SELECTED EXCERPT:
———
Maintenance is the technical activity that allows the community space to exist in its current or desired form, focused on the creation and ongoing maintenance of the infrastructure that facilitates regular activity in the community. Good examples of maintenance work that is also moderation work include: the creation of templates or bots that facilitate a policy on a wiki (e.g. archival bots, Articles-for-Deletion templates, creation of maintenance categories). Non-moderator maintenance work might include things like renaming pages in accordance with the Manual of Style, gadget maintenance, contributions to MediaWiki, and so on.
From research work done in related areas, most notably SDS 1.2.2 Wikipedia Administrator Recruitment, Retention and Attrition, we can be reasonably certain that the population of people involved in both creating policy and enforcing it are the same, or at least overlaps significantly.
From definitions to measurements
[edit]Starting from a qualitative (purposefully comprehensive) spreadsheet on the variety of actions that editors take on-wiki that might be considered moderation, we discussed each set of processes and what aspects were measurable. Summary below:
Largely measurable
[edit]- Article maintenance (messageboxes, in-line cleanup tags): this is how editors flag content integrity issues within articles. We extract instances from HTML diffs and discuss findings in the data/statistics section.
- User blocks: largely covered by the logging table (superset dashboard). The one exception here are bans that aren't easily enforceable via blocks (e.g., telling a user to stop editing about politics).
We can measure parts
[edit]- Anti-spam (Abusefilter; SpamBlacklist; TitleBlacklist; AutoModerator): pretty good insight into curation and how often these tools are triggered via logging. On the flip side, there are a number of automated bots that do similar things in the community into which we have very little insight (e.g., COIBot, NSFW-detection)
———
ENTRIES:

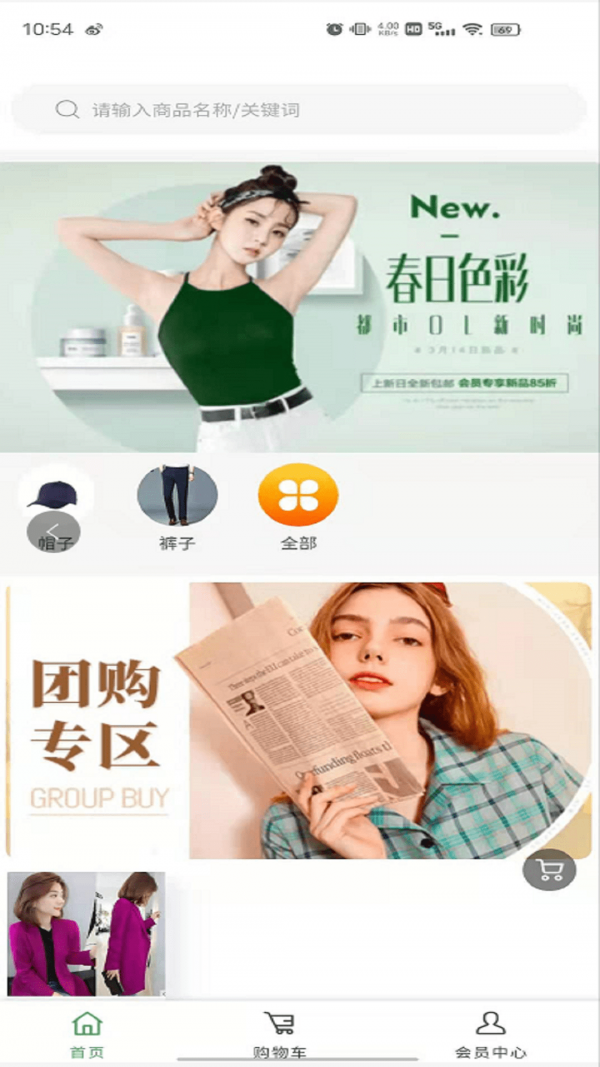Viewport: 600px width, 1067px height.
Task: Tap the floating shopping cart icon
Action: (549, 869)
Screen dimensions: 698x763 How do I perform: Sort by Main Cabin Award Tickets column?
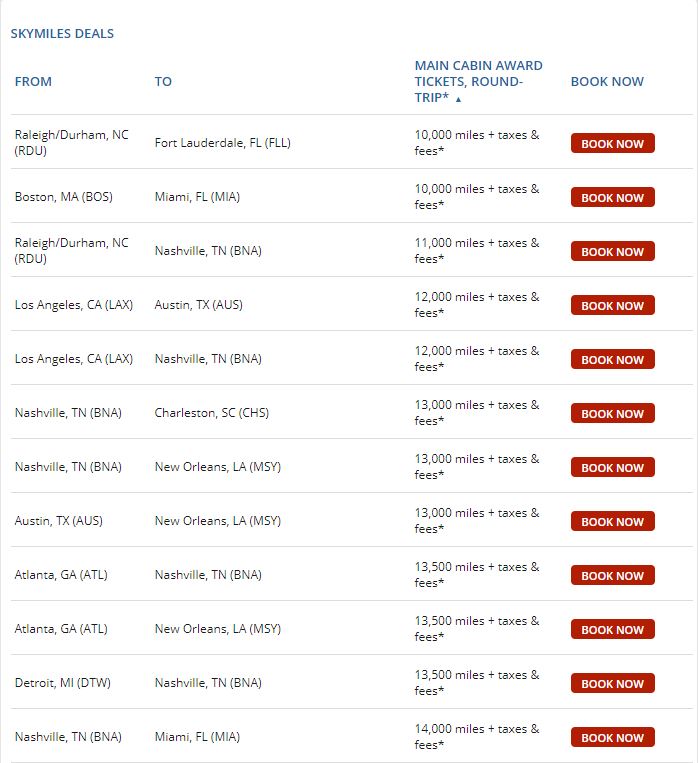[478, 82]
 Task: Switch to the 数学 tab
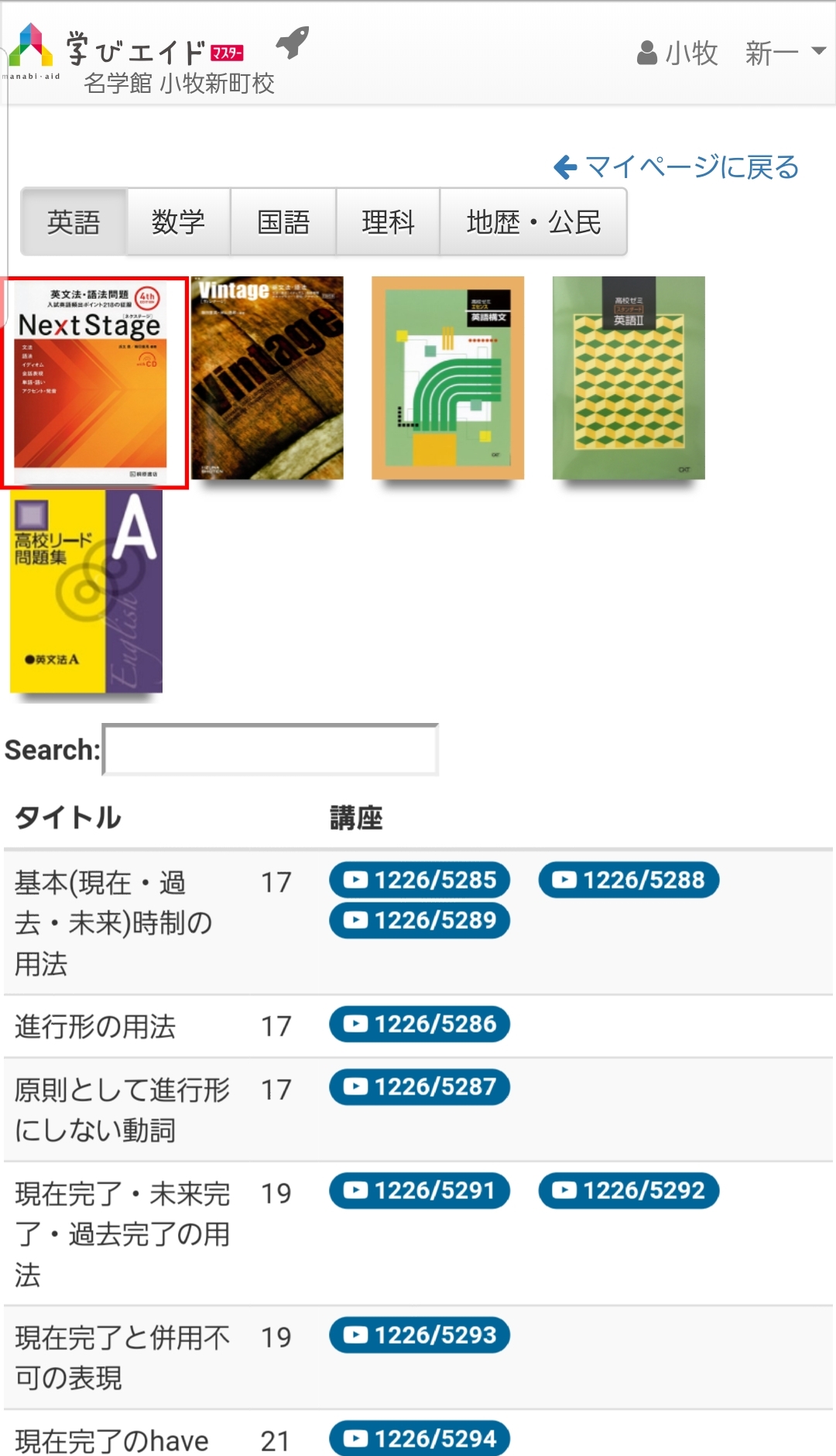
———
TO DO:
(A) In the passage on wiki moderation, what largely covers user blocks?
(B) In the records, switch "column" to "row" in the part that opens with the line containing "Screen dimensions: 698x763" and closes with the end of the records, and leave the pictures out of your answer.
The text and the records have no connection to each other.

OUTPUTS:
(A) The logging table (superset dashboard).

(B)
Screen dimensions: 698x763 How do I perform: Sort by Main Cabin Award Tickets row?
[478, 82]
 Task: Switch to the 数学 tab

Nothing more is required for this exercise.